→ **PASSAGE**:
Now researchers have taken a closer look and found more bad news.
Valerie Marcon, 63, is part of the women's health initiative study. She was in the treatment group taking prempro, a combination of estrogen and progestin, until that part of the study ended abruptly due to safety concerns.
Valerie: "I never worried about the medication being harmful."
But now there's more data showing that estrogen and progestin in combination can be harmful when it comes to breast cancer. That's according to a new study in the Journal of the American Medical Association.
Rowan Chlebowski, M.D., Ph.D./ WHI Researcher: "Estrogen and progestin may stimulate breast cancer growth and hinder breast cancer diagnosis."
Researchers analyzed mammography data from the WHI study which tracked more than 16,000 post-menopausal women over five years. Half were treated with prempro, the others a placebo or dummy pill.

→ **BRIEF A**:
Quote the hormone therapy passage from "Now researchers have" up to and including "or dummy pill.".
→ **BRIEF B**:
Continue the hormone therapy passage from the point where it stops.
The records come from a separate source with no connection to the hormone therapy passage.

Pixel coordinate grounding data
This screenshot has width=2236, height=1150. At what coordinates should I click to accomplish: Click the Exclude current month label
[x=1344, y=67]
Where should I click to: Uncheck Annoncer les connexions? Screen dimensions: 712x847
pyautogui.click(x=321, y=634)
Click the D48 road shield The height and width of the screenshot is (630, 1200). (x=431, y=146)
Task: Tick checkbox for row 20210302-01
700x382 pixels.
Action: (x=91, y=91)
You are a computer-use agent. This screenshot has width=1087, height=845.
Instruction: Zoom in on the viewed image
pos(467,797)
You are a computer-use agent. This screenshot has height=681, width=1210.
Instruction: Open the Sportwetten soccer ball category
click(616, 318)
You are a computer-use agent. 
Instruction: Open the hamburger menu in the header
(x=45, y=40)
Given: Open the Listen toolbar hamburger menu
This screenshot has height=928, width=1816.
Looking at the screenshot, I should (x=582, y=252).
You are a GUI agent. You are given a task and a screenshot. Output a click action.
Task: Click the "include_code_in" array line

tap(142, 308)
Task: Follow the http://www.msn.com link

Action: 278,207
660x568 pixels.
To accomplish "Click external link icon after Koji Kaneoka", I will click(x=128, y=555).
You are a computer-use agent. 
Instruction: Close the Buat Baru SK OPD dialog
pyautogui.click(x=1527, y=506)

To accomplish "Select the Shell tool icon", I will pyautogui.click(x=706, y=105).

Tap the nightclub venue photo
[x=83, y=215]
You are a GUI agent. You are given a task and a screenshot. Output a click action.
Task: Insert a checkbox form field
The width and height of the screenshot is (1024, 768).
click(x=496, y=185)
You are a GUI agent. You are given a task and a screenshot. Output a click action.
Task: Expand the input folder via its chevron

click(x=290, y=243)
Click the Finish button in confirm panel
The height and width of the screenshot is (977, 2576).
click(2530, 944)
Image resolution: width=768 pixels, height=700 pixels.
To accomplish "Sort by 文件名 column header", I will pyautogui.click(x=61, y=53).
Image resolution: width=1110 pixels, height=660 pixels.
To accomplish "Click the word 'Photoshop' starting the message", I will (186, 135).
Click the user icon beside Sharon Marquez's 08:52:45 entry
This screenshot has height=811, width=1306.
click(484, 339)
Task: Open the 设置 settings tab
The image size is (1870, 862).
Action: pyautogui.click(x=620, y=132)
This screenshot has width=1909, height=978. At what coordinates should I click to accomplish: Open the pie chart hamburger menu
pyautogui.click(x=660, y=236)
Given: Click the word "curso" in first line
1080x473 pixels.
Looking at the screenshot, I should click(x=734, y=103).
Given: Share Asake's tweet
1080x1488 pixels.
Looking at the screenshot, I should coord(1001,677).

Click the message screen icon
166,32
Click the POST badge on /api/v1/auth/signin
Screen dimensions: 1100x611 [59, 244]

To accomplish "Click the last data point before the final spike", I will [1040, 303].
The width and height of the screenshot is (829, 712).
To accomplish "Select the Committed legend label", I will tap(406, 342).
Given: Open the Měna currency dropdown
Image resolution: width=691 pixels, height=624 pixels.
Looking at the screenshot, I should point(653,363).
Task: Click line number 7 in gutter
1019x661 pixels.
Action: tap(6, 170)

→ **WRITTEN RESPONSE A**:
Now researchers have taken a closer look and found more bad news.
Valerie Marcon, 63, is part of the women's health initiative study. She was in the treatment group taking prempro, a combination of estrogen and progestin, until that part of the study ended abruptly due to safety concerns.
Valerie: "I never worried about the medication being harmful."
But now there's more data showing that estrogen and progestin in combination can be harmful when it comes to breast cancer. That's according to a new study in the Journal of the American Medical Association.
Rowan Chlebowski, M.D., Ph.D./ WHI Researcher: "Estrogen and progestin may stimulate breast cancer growth and hinder breast cancer diagnosis."
Researchers analyzed mammography data from the WHI study which tracked more than 16,000 post-menopausal women over five years. Half were treated with prempro, the others a placebo or dummy pill.

→ **WRITTEN RESPONSE B**:
Dr. Rowan Chlebowski: "Estrogen and progestin increased breast cancers by about 24 percent, and the cancers were found at a more advanced stage."
The tumors were larger and more likely to have positive lymph nodes, two factors that affect survival.
Their findings strongly suggest that breast cancers linked to hormones are not the good ones, as we once thought, and they occur earlier than expected. And that's not all.
About one in 25 women who took estrogen and progestin for one year wuld have an otherwise avoidable mommogram requiring additional medical intervention.
Nine percent of women taking estrogen-progestin had abnormal mammograms after just one year, compared to about five percent taking the placebo. That means greater anxiety and further costly workups.
Valerie Marcon: "I did have to have mammograms taken over again, and I guess that might be because of the density, or they couldn't get a reading."
So far Valerie's mammograms have not shown breast cancer. But now she and all women need to consider the risks of estrogen-progestin in treating the symptoms of menopause.
Combination therapy can make breast tissue more dense, so that finding small tumors on a mammogram is more difficult.
The concern is that by the time the cancer is diagnosed it's at a more advanced stage, which makes treatment and survival more difficult.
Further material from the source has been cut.